▶ _SOURCE PASSAGE_
------------------------------------------------

There is a place in the legal landscape for lawyers who service vastly-underrepresented areas and more opportunities for career paths that will help people. Whether the end goal is access to justice, diversity & inclusion or the climate crisis, there is a tremendous opportunity for future lawyers to create the apps, or to help the creator of the app by giving them use cases, to address a societal need.
In this empathy-driven model, the legal profession has an opportunity to better serve society and come back to its ethical roots. It will also open up its door to a new generation of non-legally-trained legal professionals. Some of the smartest new legal services are designed by people who are not lawyers. They are in the business of helping people and the difference in emphasis is huge as the rise of these services is completely consumer-driven.
There are opportunities in adversity. Something as simple as putting more services online, allowing clients to generate forms, a mix of self-help and lawyer review will all improve access to justice and society. Future approaches will need new tools that connect people to potential resource assistance options, provide a means for follow-up and use analytics to determine success.
#4 Customer experience
Lawyers as a profession had a very insular culture outside of a more diverse ecosystem. Now, lawyers are one part of a team, with the client as the final decision-maker in setting and achieving their own goals. This power shift will break down business silos, with a legal industry open to new models and newer ways to doing things.
As general counsel and legal leaders play a larger role in their own legal services decisions, providers will be increasingly focused on improving the customer experience at all levels. It’s becoming increasingly clear that a satisfied client is also an engaged one and studies have linked client engagement to better outcomes and lower costs.
Lawyers will also be able to align and collaborate with the industry as law merges with data analytics, engineering, or computer science. Where traditional lawyers have been about input and bespoke labor, legal professionals are about output, scaling and legal efficiency. They will be led by a more customer-centric approach, with a heightened effort to solicit and use client feedback and responses. This means not just “asking to ask,” but asking with the intent of making real change.
Conclusion
These major trends in the delivery and operation of legal services will have big impacts on the clients and legal teams of the future. One thing we can be sure to expect is a continuous evolution toward connecting across the legal system, with clients at the centre.

------------------------------------------------

▶ _RECORD EXTRACTS_
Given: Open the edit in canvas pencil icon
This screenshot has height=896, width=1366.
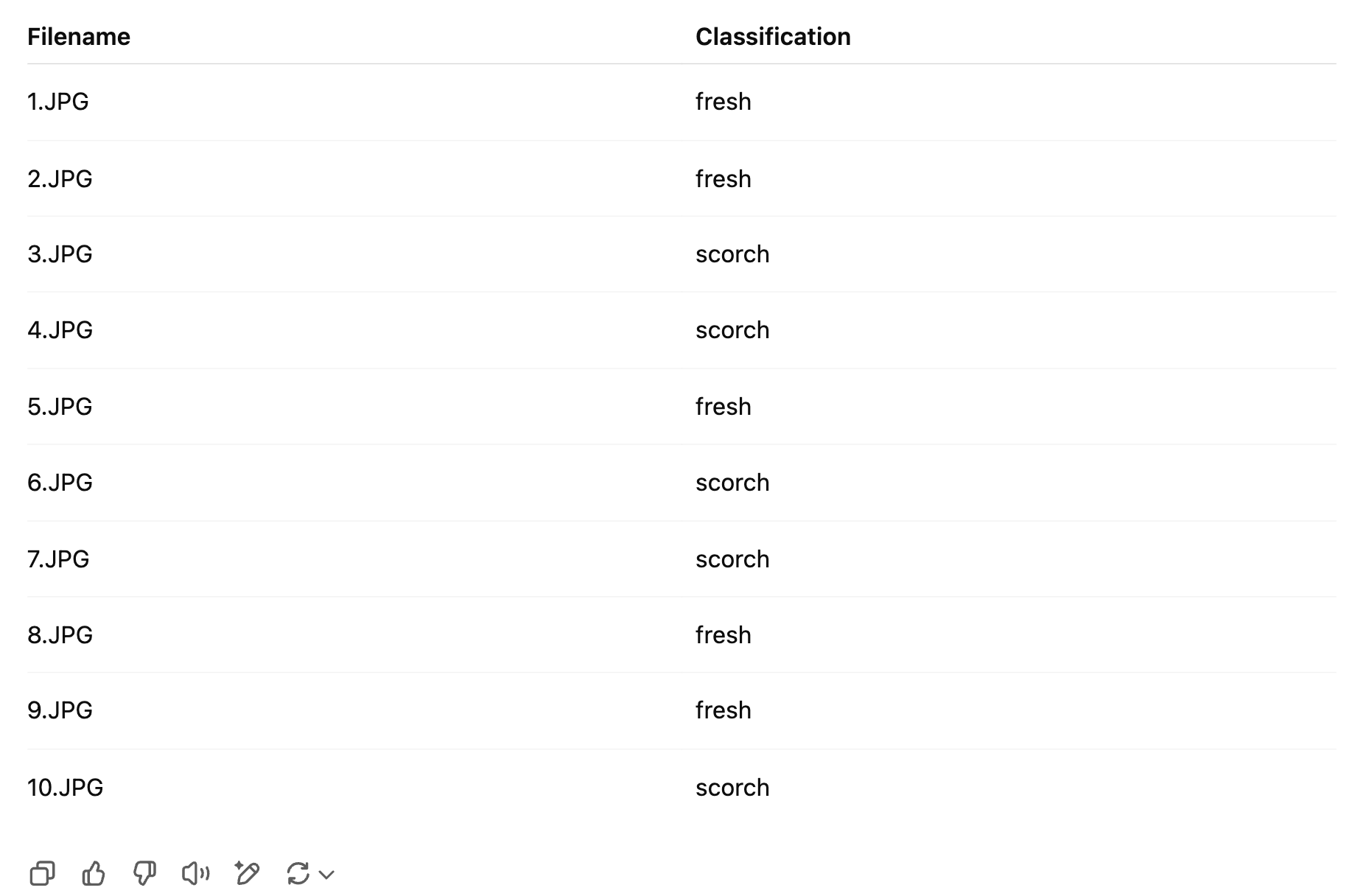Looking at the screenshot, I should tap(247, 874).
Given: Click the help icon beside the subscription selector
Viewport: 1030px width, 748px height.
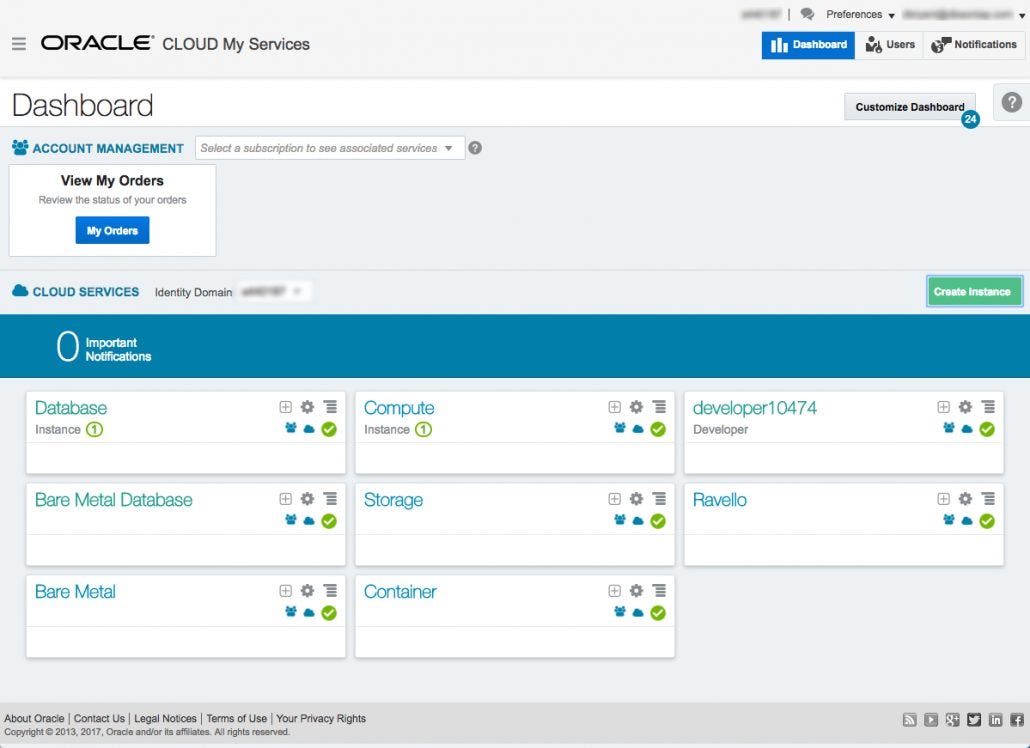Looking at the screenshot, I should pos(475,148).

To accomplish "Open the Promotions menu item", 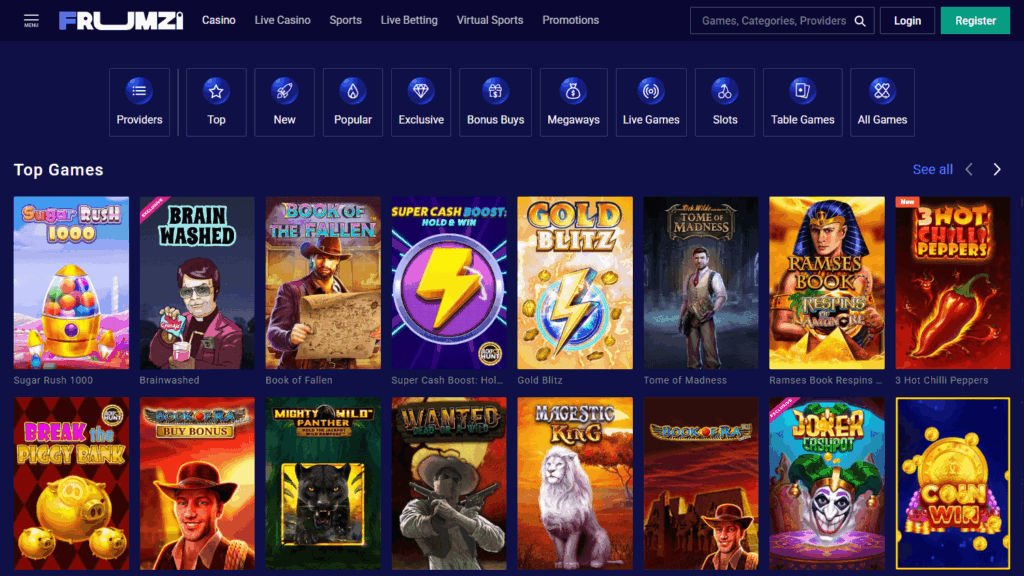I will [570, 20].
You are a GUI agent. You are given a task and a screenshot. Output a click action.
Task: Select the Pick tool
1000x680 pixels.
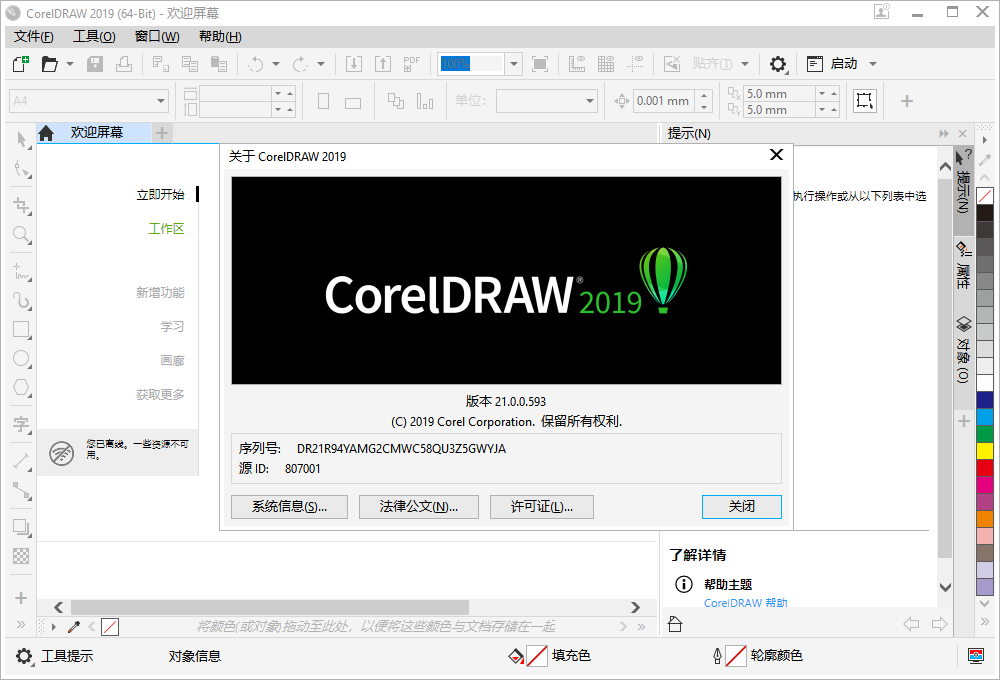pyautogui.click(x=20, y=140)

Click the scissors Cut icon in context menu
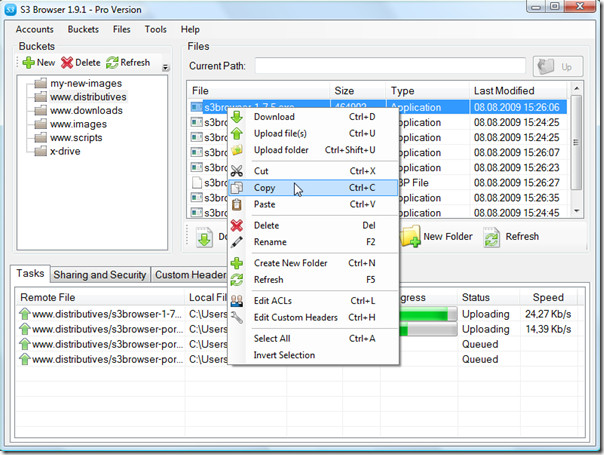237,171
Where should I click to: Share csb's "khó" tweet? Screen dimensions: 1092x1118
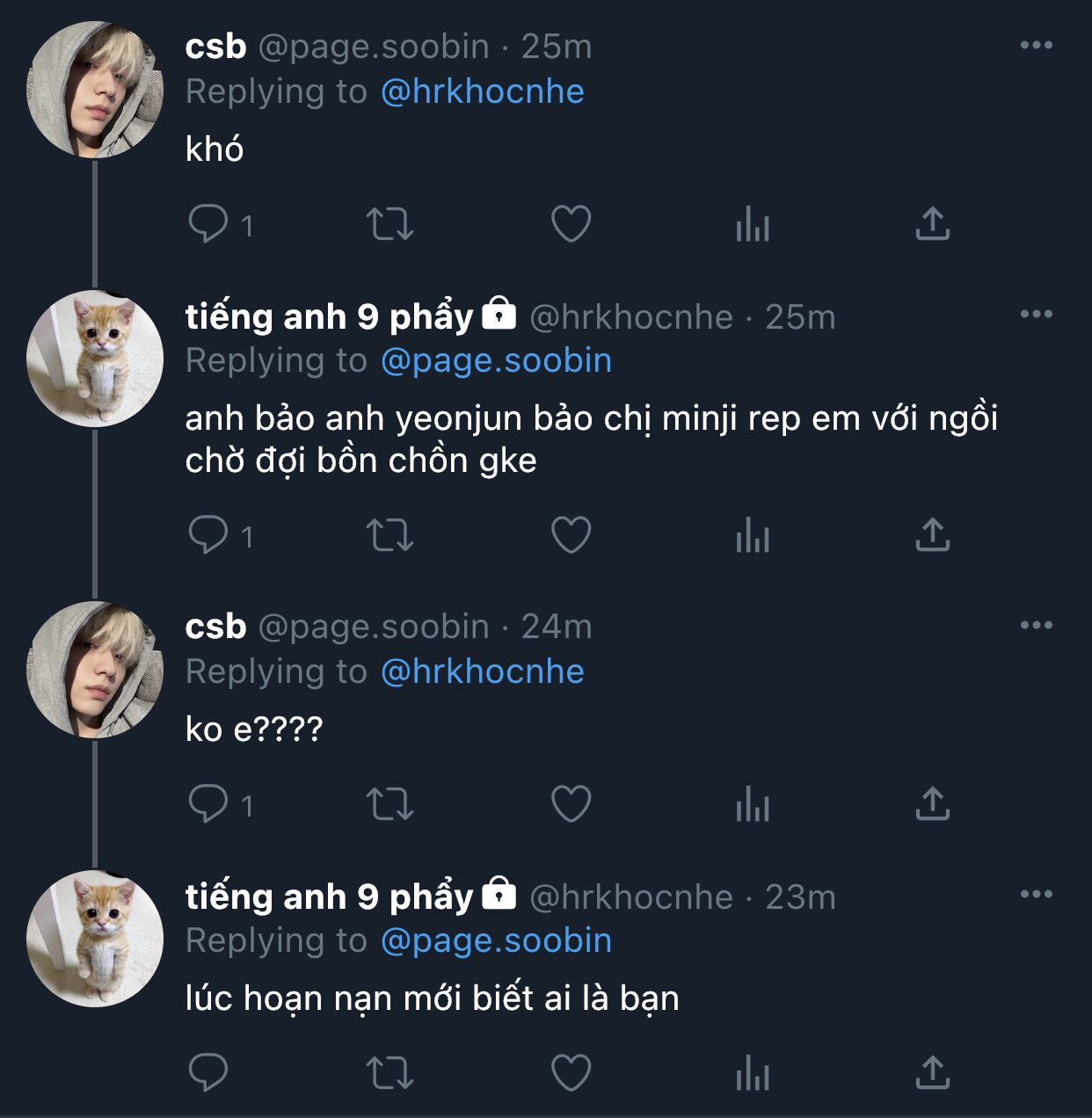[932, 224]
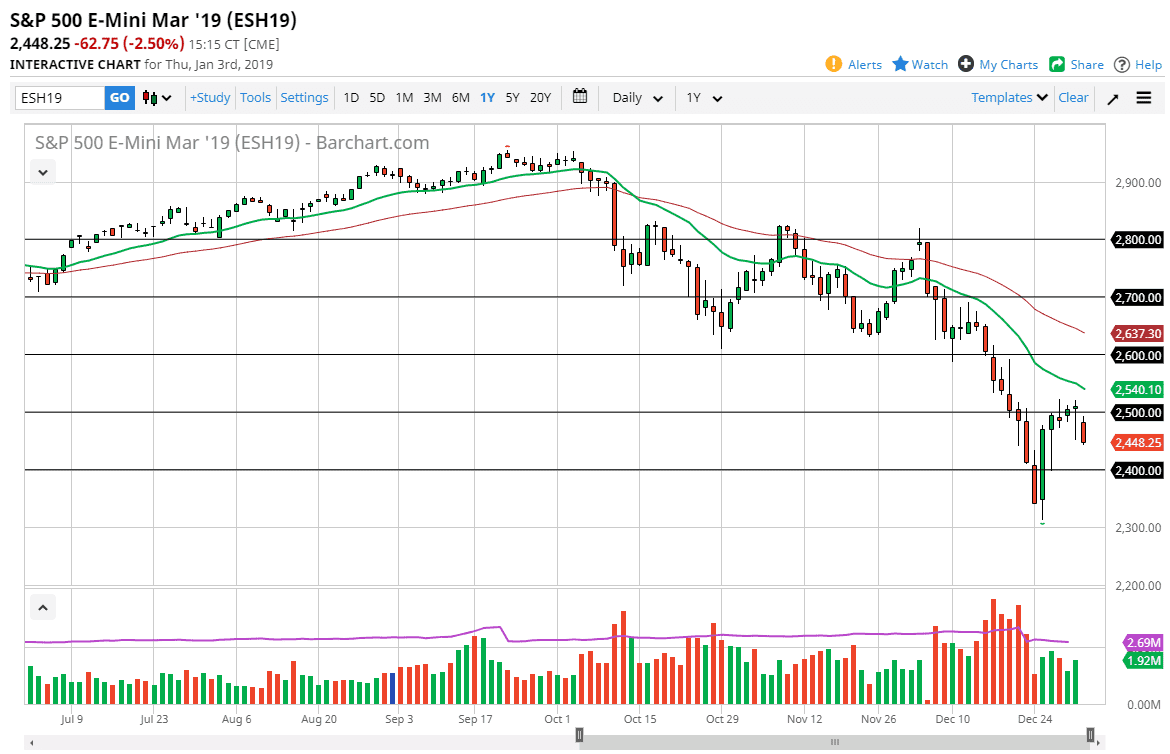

------------------------------------------------

▶ _PROBLEMS TO SOLVE_
1 - Summarize the passage on the future of legal services in two sentences.
2 - Pick out every line in the listing that contains the word "icon".

▶ _ANSWERS IN ORDER_
1 - The legal profession has opportunities to better serve society, including through apps and online services built around societal needs, often by people who are not lawyers, which can improve access to justice. As clients become the final decision-makers and law merges with fields such as data analytics, providers will focus increasingly on customer experience and client feedback, with a continuous evolution toward connecting across the legal system with clients at the center.

2 -
Given: Open the edit in canvas pencil icon
Given: Click the help icon beside the subscription selector
Click the scissors Cut icon in context menu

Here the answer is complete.